Former Apple Granny’s co-owner excited to meet-and-greet more community members
By Joshua Maloni
Chuck Barber has a new home-away-from-home.
He recently joined the Niagara River Region Chamber of Commerce as its director of membership. Prior to that, he was co-owner of popular Lewiston restaurant Apple Granny.
Barber said he was looking for something a little less 24-7-365.
“One of the reasons I left my nonprofit career after close to 20 years was to work in this community; have something that's closer to home; family could be involved with it; and work differently,” he said. “Apple Granny’s was a dream; I got to meet wonderful people, work with talented people, my family works there. Two of my boys work there. My wife works there.

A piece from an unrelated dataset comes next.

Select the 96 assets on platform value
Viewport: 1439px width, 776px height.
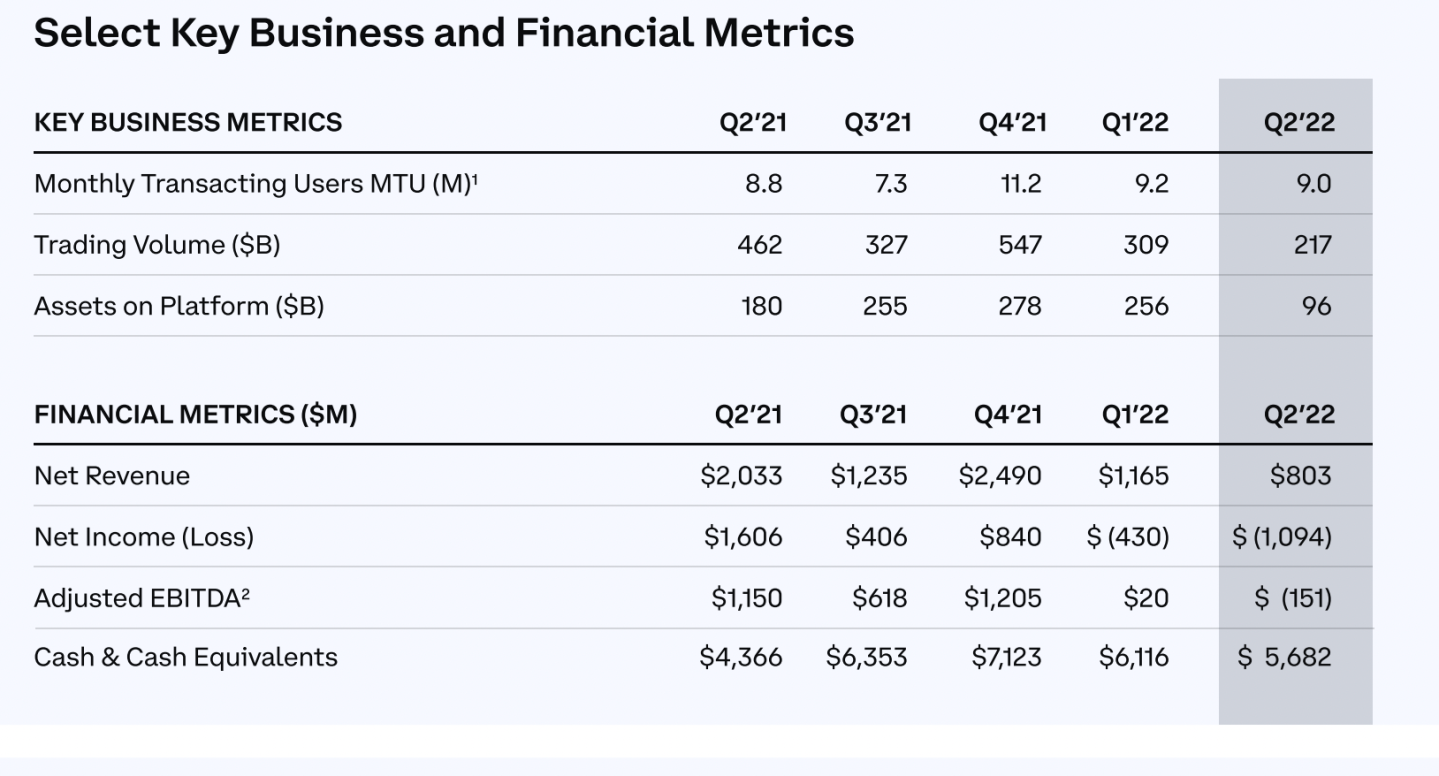[x=1317, y=306]
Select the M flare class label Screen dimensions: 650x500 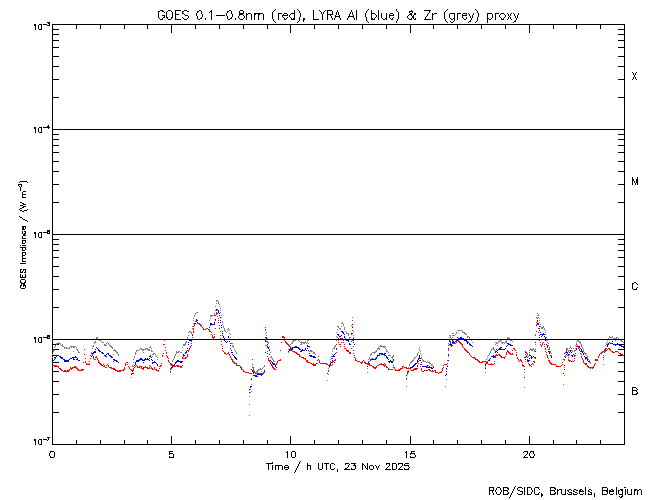click(634, 182)
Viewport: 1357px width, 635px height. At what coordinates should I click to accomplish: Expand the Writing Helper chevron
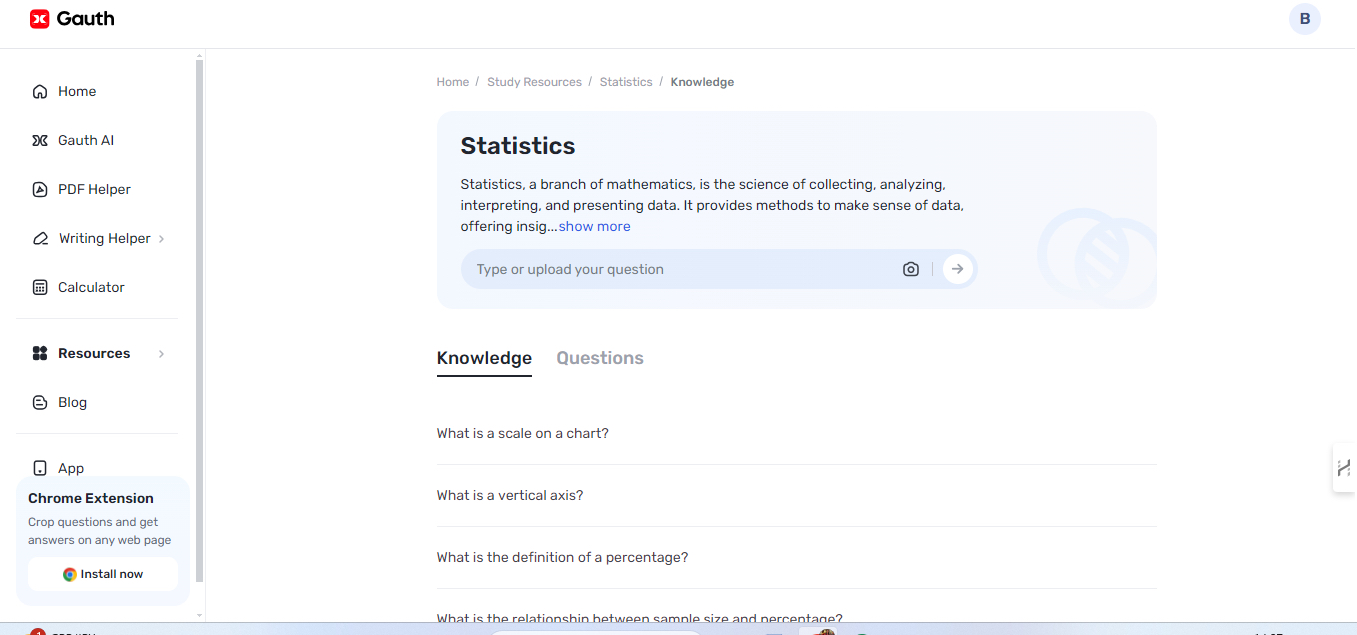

But this year, unexpectedly, my mother passed away due to COVID.”
The sudden illness and tragic loss forced Barber to reevaluate his work-life balance. “And to continue on to meet the obligations successfully and properly at Apple Granny's, the demands of the restaurant, I just needed to make the decision,” he said.
“My focus has changed. My priorities have changed a little bit. I just have to work differently. The restaurant’s wonderful. The restaurant’s outstanding.” But it’s also “a lot more physical demands, unexpected demands; you know, it's very unpredictable.”
Barber has been an NRRCC board member and active with its Lewiston Business Group for four years.
“I've known this crew; I've always enjoyed the chamber. So, when this opportunity came up, it seemed like a great fit,” he said. “I feel like I have my board of directors’ hat on, so I know the chamber's operations and what they're about. And I'm also a business owner. So, I hope that I'm able to speak to the businesses. I know a lot of the folks from the restaurant, my kids, being a member of the Kiwanis. I've been involved with so many things, so I'd like to think that I check a lot of the boxes.”
Chuck Barber is now a member of the Niagara River Region Chamber of Commerce staff. To contact him, call 716-754-9500 or email [email protected].
NRRCC President Jennifer Pauly said, “The director of membership position was one we envisioned prior to knowing Chuck was going to apply – but once his application came in, I knew that he would be a contender. He went through the interview process and, having had a background as a small business owner, member of the chamber and board member, it was clear that he was the perfect candidate for the position. Chuck also has nonprofit experience, which is where I personally knew him from prior to owning Apple Granny and becoming a board member.”
She noted, “One of the areas of growth for the chamber is to focus on membership – specifically growing and retaining membership. We offer so much and needed a better way of making sure our members knew the value of the chamber. I knew that our current staffing structure needed to be updated, and that membership needed to be laser-focused. Chuck's role will be responsible for making sure our members are engaged.
“I'm so excited for the growth of this organization! Putting the right people in the right positions, and focusing on growth is a priority for the fourth quarter and going into next year.”
Barber said he’s looking forward to this new opportunity.
“The activities the chamber does flows a lot with my family life, from the events, the mix, all those things that my family could still participate in,” he said. “I just love being part of the connecting of this neighborhood, the community. The customers would come in to see me at Apple Granny’s, and now in this job I feel like I'll be going out to them.”
“I appreciate that I still get to keep all of those relationships – just now with a different hat on,” he said.
Barber stressed his decision to leave the restaurant “was not anything to do with the status of Apple Granny's. Apple Granny’s is going strong. We've made it through COVID. I'm proud of being part of something that none of us will ever forget, is how we made it through COVID. And being a restaurant owner through COVID, I'm very proud of being part of that team to navigate through the waters of it. I loved being part of the community support of it.
“It had nothing to do with Apple Granny’s not thriving still and going strong. This wasn't me trying to take an opportunity to get out of the restaurant world due to COVID. I thought I'd be there for many years to come.
“It's important for me to let people know that – that this was really an unexpected change of life that drove this. An opening came up. They say when one door closes – hate to be so cliché – but it truly was that for me.”
Barber said he spoke with Apple Granny co-owner Michael Burke, and “It was just a life change that I needed to do. I knew I needed to make a change, and the opportunity for the chamber – literally within weeks – presented itself. Mike and I talked about Apple Granny’s, because I wasn't sure what was going to be next. So, it really just seemed like the timing could not have been better for me.
“Mike, I stayed on board with Apple Granny's to transition out. He brought in a new person to welcome into there to help carry on Apple Granny’s, and I still help behind the scenes right now.”